Although routine studies based on natural substances, effective substances and their targets have already been selected based on experiences or impressions from previous studies, in such studies, the possibility of interaction between the effective substance and the target based on their physical structures and pharmacokinetic properties is not considered, and the possibility of finding several new potential substances and introducing unknown or less investigated targets is lost. Therefore, one way can be the rigid analysis of previous studies using interpretation of biological data and the examination of molecules in terms of their physicochemical structures for strong interaction with their target, thereby inhibiting its activity, so that it can finally introduce several molecules and lead to a large reduction in the probability of trial and error. Investigating biological interaction networks, including the drug–target interaction network, using data mining and analyzing and simulating their interactions with the help of computer and bioinformatic methods can be very helpful in introducing potential molecules with hidden roles and finally using them in laboratory methods. High-throughput data such as genomic and proteomic data, have contribued significantly to mechanism-based drug discovery. In addition to accelerating drug target identification and screening, bioinformatics analysis also facilitates the identification of side effects and drug resistance. Laboratory investigations of molecular structures, as well as the development of molecular modeling and simulations alongside large molecular databases, have paved the way for more realistic investigations of molecular connections and more informative virtual screening6.

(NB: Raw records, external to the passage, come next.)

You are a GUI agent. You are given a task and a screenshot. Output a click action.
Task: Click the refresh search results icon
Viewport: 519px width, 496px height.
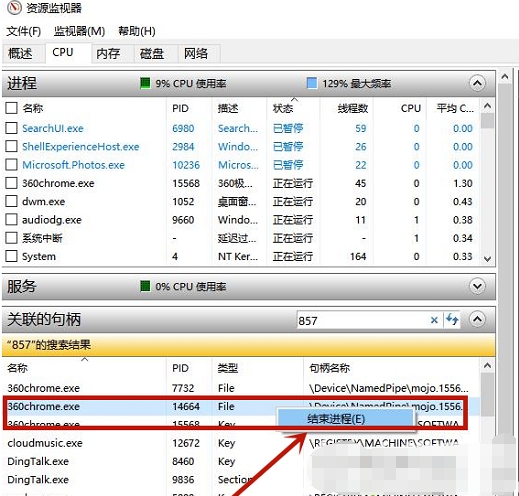point(452,320)
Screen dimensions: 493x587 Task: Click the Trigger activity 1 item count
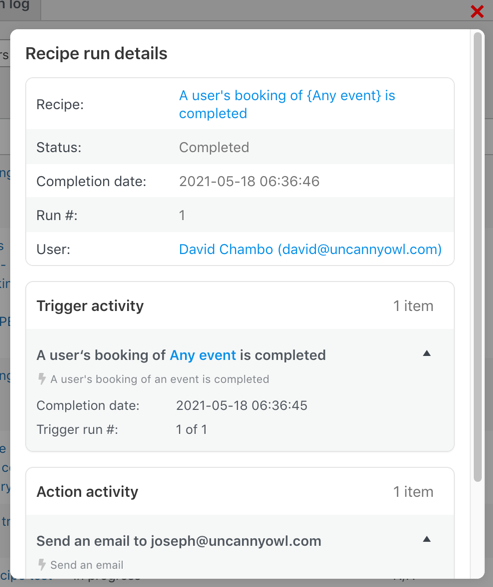pyautogui.click(x=413, y=306)
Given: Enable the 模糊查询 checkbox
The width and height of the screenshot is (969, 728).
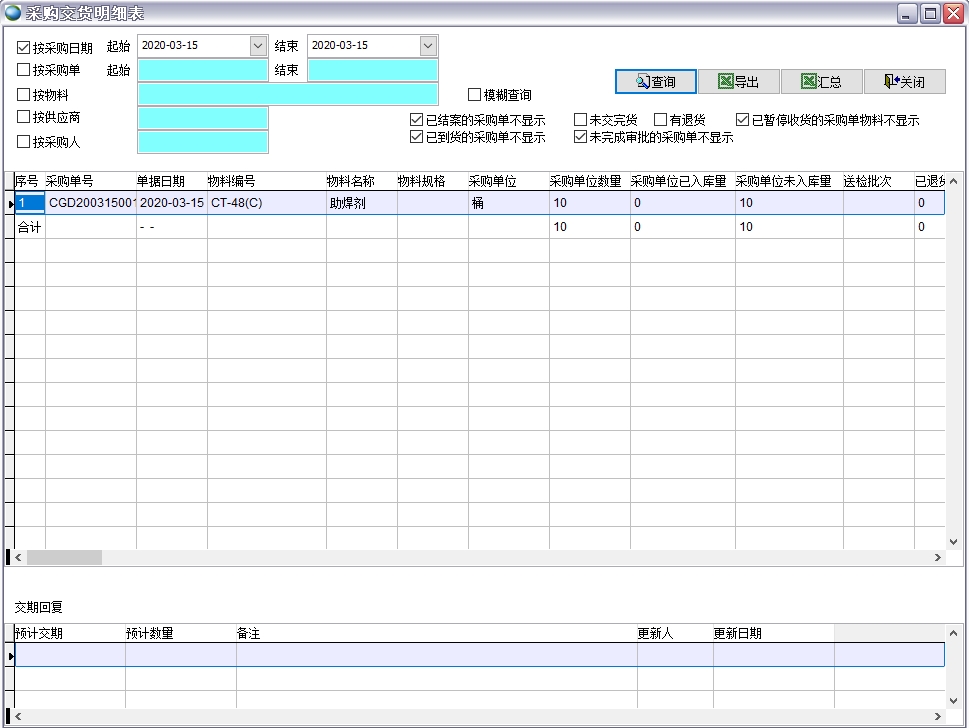Looking at the screenshot, I should [x=475, y=95].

The purpose of this study was to use compounds identified from native plants to investigate their possible therapeutic effects on colon cancer using one or more molecular targets. This interaction has been investigated based on pharmacological approaches by modeling drug–target (DT) and drug–target-disease (DTD) networks and analyzing them using molecular docking and MD simulation approaches. Estimating this possible correlation based on the molecular targets involved in different pathways of colon cancer could introduce anticancer compounds with low toxicity and side effects that simultaneously act against different pathways of carcinogenesis, including metastasis, proliferation, and angiogenesis.

Methods

Preparation of compounds

All known medicinal plants and weeds in the Chaharmahal and Bakhtiari provinces of Iran were extracted from the flora book of this province and literature review. The names of the plants were searched in the Chemical Entities of Biological Interest (ChEBI) database for potential compounds7. ChEBI is a freely available database and the ontology of molecular entities focuses on small chemical compounds. Among all the compounds in this database, the plant compounds identified in the study were downloaded in the SDF format (structural data file). After removing minor and duplicate compounds, the final compounds were selected.

Preparation of targets

The PharmMapper website (http://www.lilab-ecust.cn/pharmmapper/) was used to identify the potential target candidates for these compounds8. This web server finds the best mapping poses of the uploaded molecules against all targets in several web-accessible databases. The target set option was set to human protein targets, and the maximum number of reserved matched targets was set to 300. After eliminating duplicates, desired targets were selected for further evaluation. Colorectal cancer-related targets were identified using the NCBI database (https://www.ncbi.nlm.nih.gov/gene) and matched to the potential targets of the selected compounds. Common targets of the two groups were selected for further investigation.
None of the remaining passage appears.